L’associazione si schiera con gli agricoltori penalizzati dall’allargamento dell’A13 «Spariranno anche un boschetto e terreni riservati a coltivazioni pregiate»

Gianni Biasetto
1 minuto di lettura

DUE CARRARE. La società Autostrade per l’Italia risponde picche alla proposta di Coldiretti Padova di riconoscere, alle 223 aziende agricole coinvolte negli espropri per far spazio alla costruzione della terza corsia della A13 nel tratto Monselice-Padova Sud, i danni riflessi per la vicinanza dei fabbricati e delle intersecazioni dei nuovi tracciati di collegamento.

«Visto che la Società Autostrade non vuole considerare la proposta d’accordo perché non ritiene giustificabile i maggiori esborsi rispetto a quanto prevede la normativa, assisteremo gli interessati in tutte le fasi del procedimento compresi i contenziosi», afferma il direttore di Coldiretti Padova, Giovanni Roncalli. «Lo scorso novembre eravamo stati a Roma, per un incontro con la Società Autostrade, che si era concluso con un reciproco impegno a prendere in considerazione le ditte espropriande soggette ai danni riflessi. Da parte nostra ci eravamo impegnati a rielaborare e riproporre l’accordo regionale già applicato in altre situazioni, con tutte le formule di calcolo per indennizzare le aziende coinvolte nella controversia»

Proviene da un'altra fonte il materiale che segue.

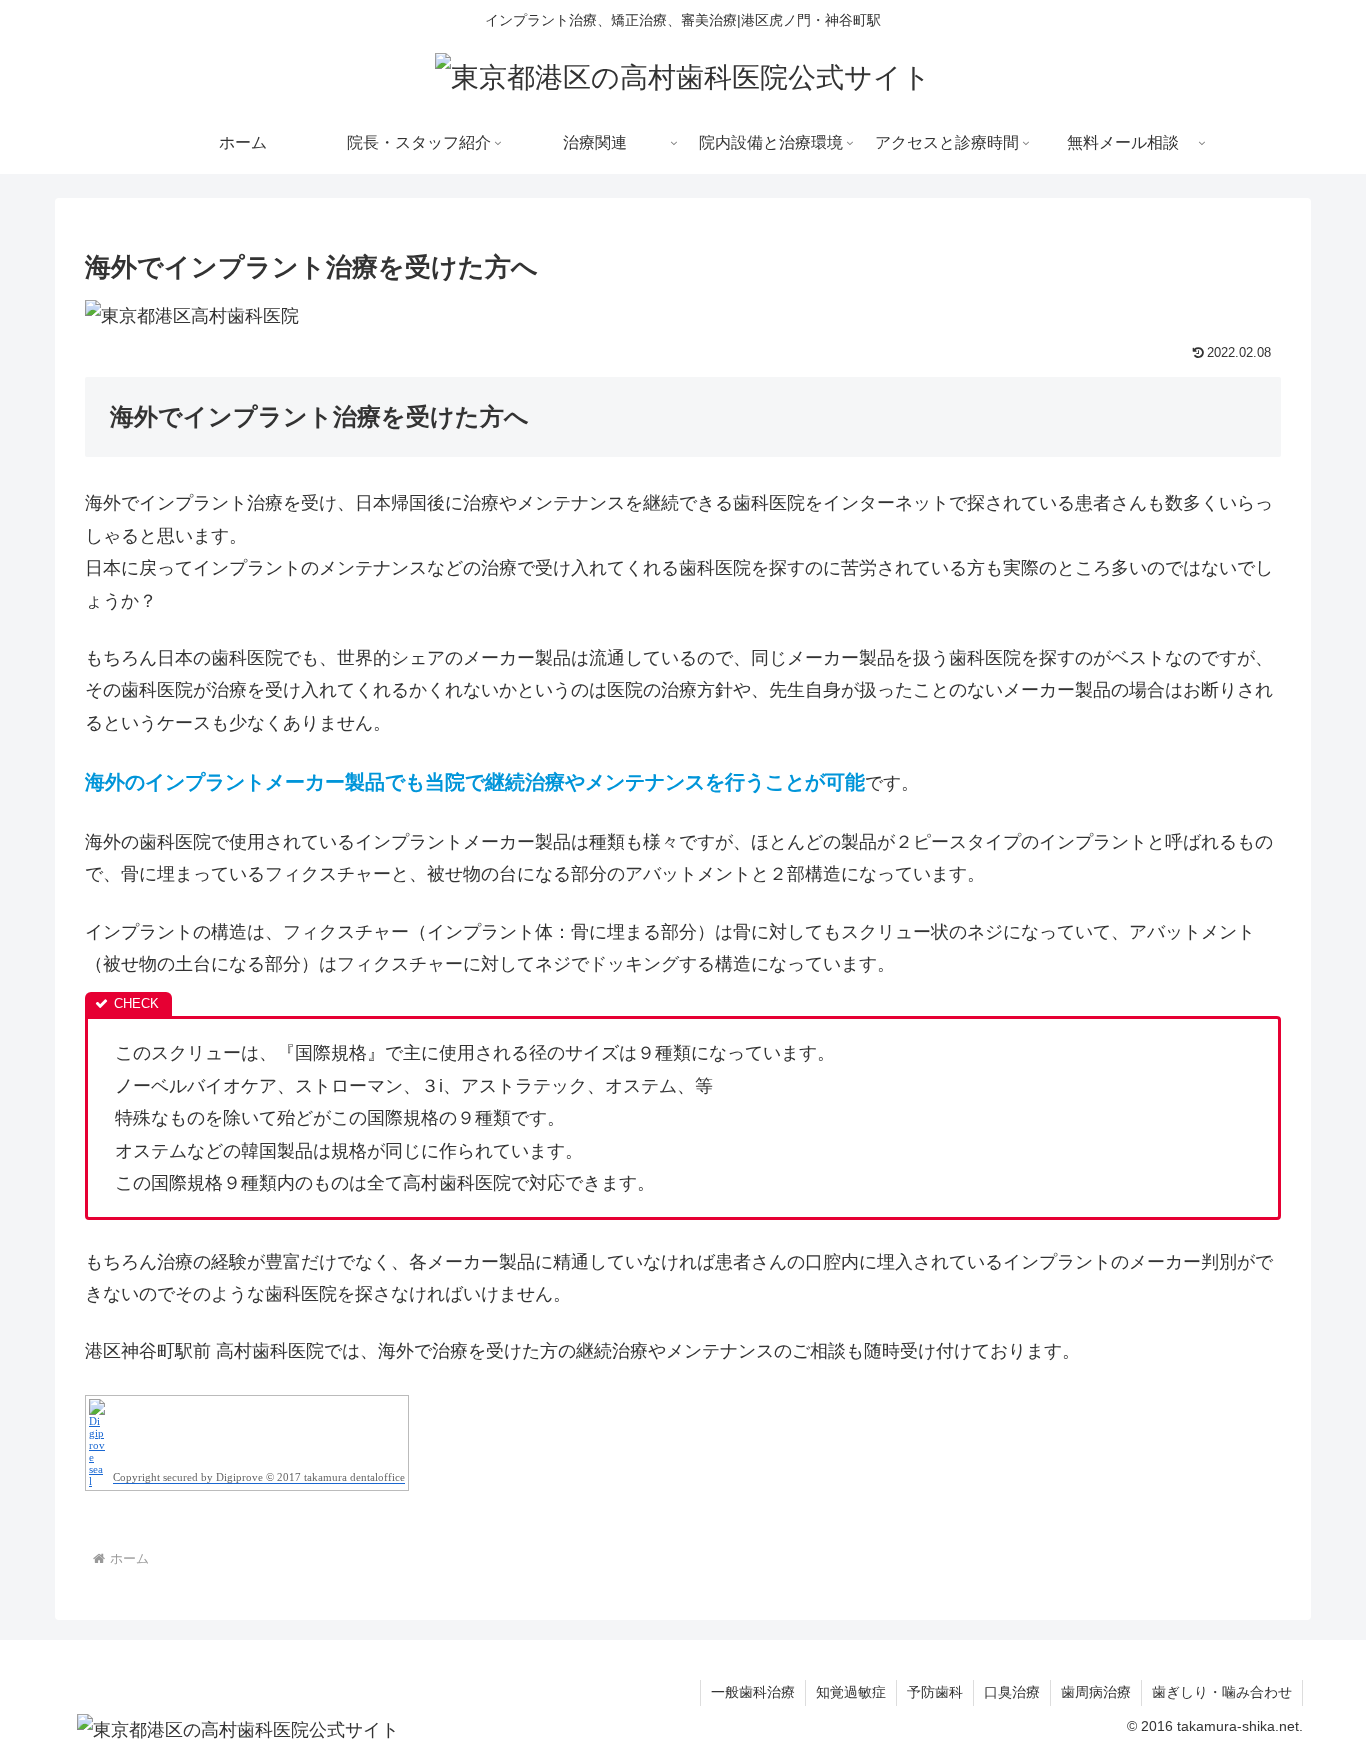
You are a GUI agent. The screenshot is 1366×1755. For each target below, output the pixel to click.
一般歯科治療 (753, 1692)
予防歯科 (935, 1692)
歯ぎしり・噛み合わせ (1222, 1692)
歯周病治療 (1096, 1692)
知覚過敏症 (851, 1692)
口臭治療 (1012, 1692)
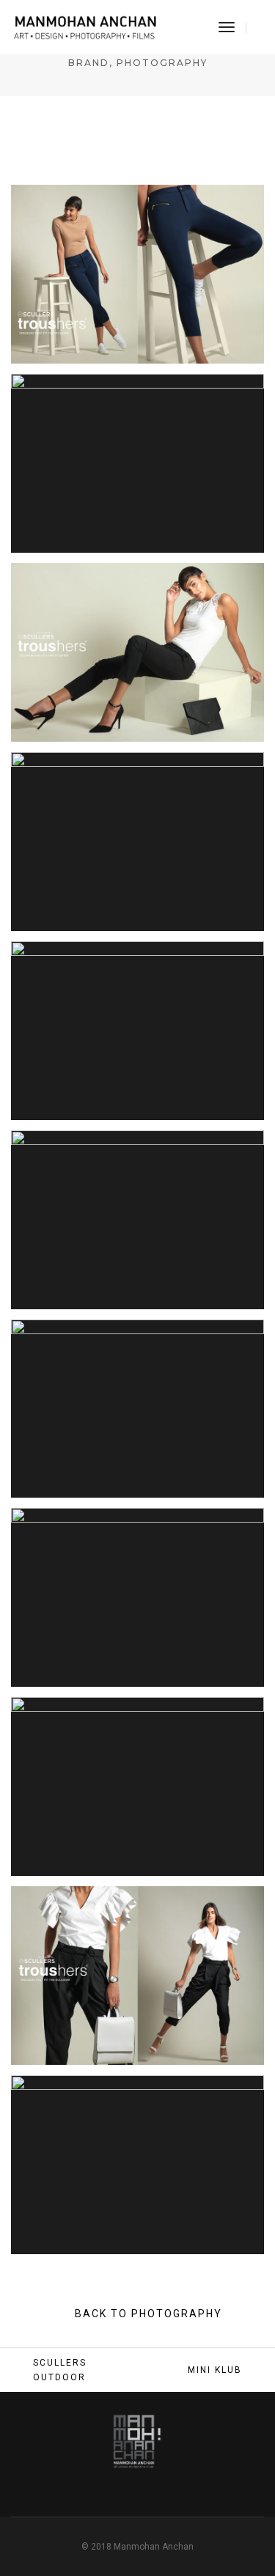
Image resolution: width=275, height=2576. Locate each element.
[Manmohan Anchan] (85, 26)
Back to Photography (146, 2313)
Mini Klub (215, 2370)
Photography (162, 62)
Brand (88, 62)
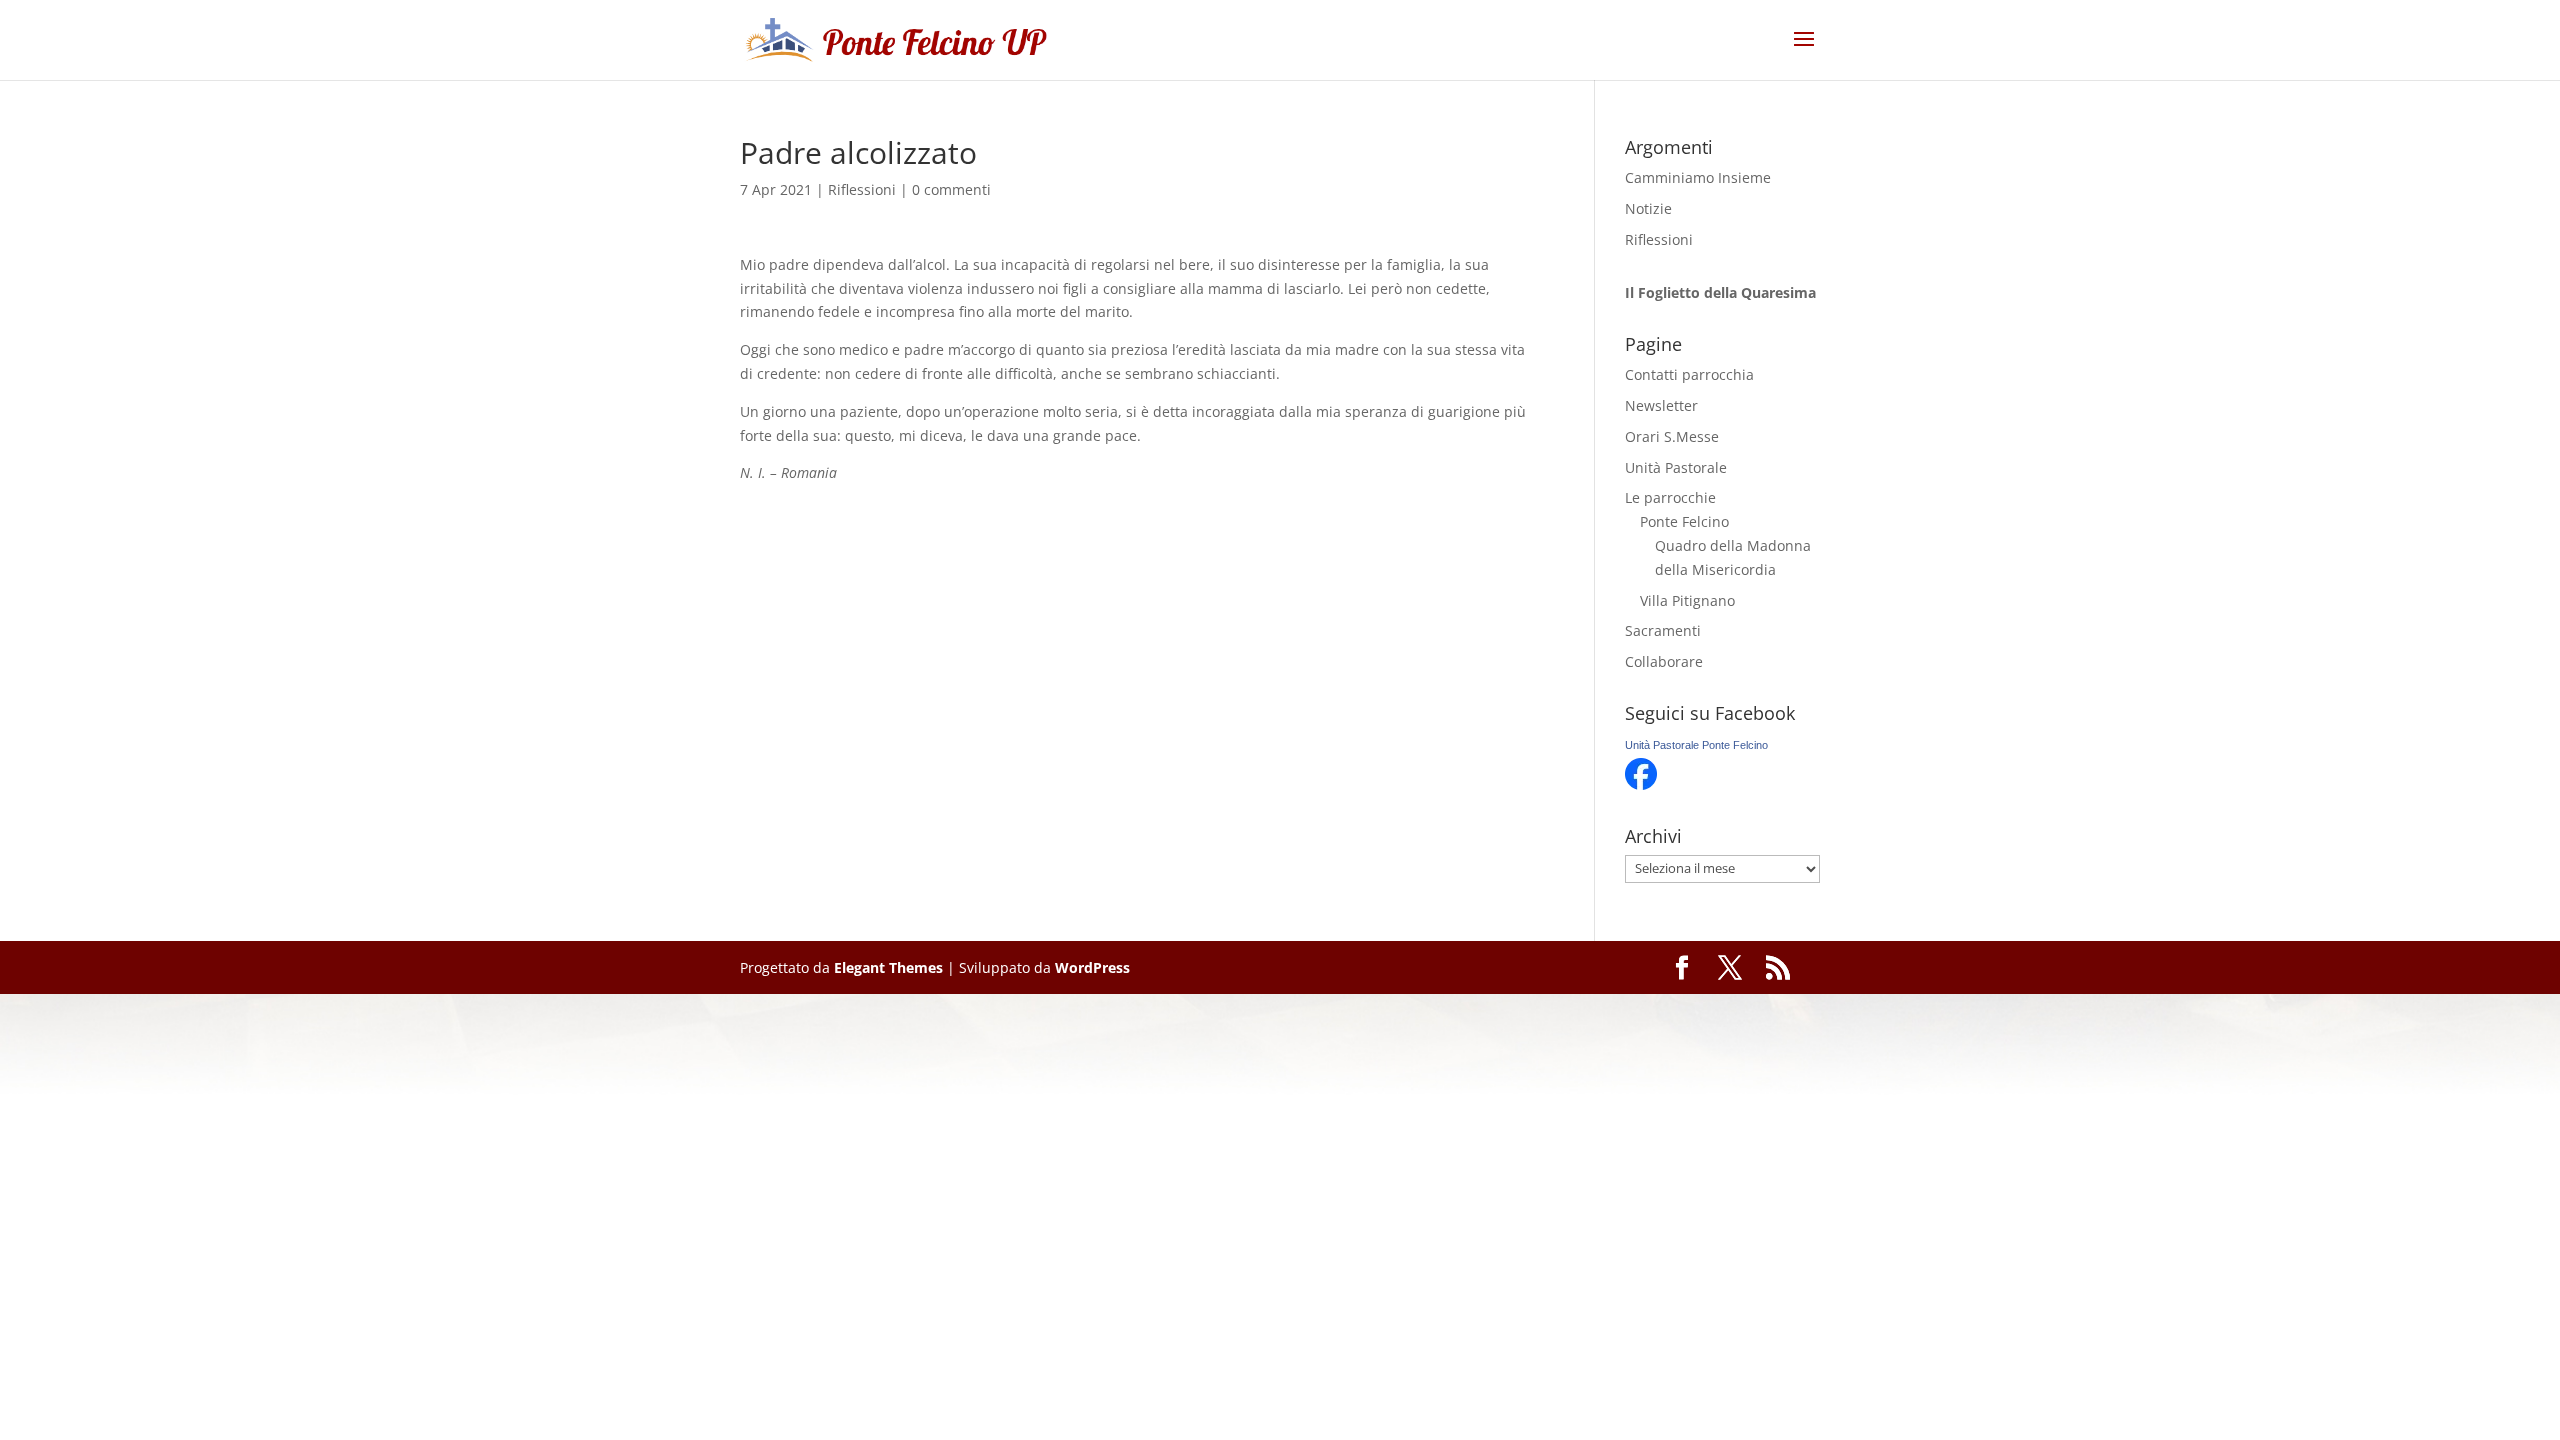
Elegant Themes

Aggiunge il direttore Roncalli: «Vista la mancata disponibilità difenderemo gli agricoltori in questo progetto non condiviso della terza corsia che costituisce un’ulteriore perdita di terreno agricolo in una zona particolarmente votata al primario, dalla coltivazione di radicchi a quella di frutteti».

L’impatto maggiore degli espropri si avrà nel territorio di Due Carrare, dove sono 121 le aziende agricole coinvolte, più della metà del totale. A seguire Monselice con 43, Pernumia con 37, Maserà con 19 e Albignasego con 3.

«Si tratta di un impatto significativo e non certo trascurabile su una parte della provincia vocata all’agricoltura», sottolinea ancora Giovanni Roncalli. «Nel tratto del tronco autostradale oggetto di intervento verrà meno, ad esempio, una porzione significativa di terreno coltivato a radicchio bianco fior di Maserà, che rappresenta una tipicità di questo territorio, e proprio a Maserà sarà abbattuta anche una fascia tampone realizzata in una azienda agricola, un boschetto che crea una barriera naturale lungo l’autostrada».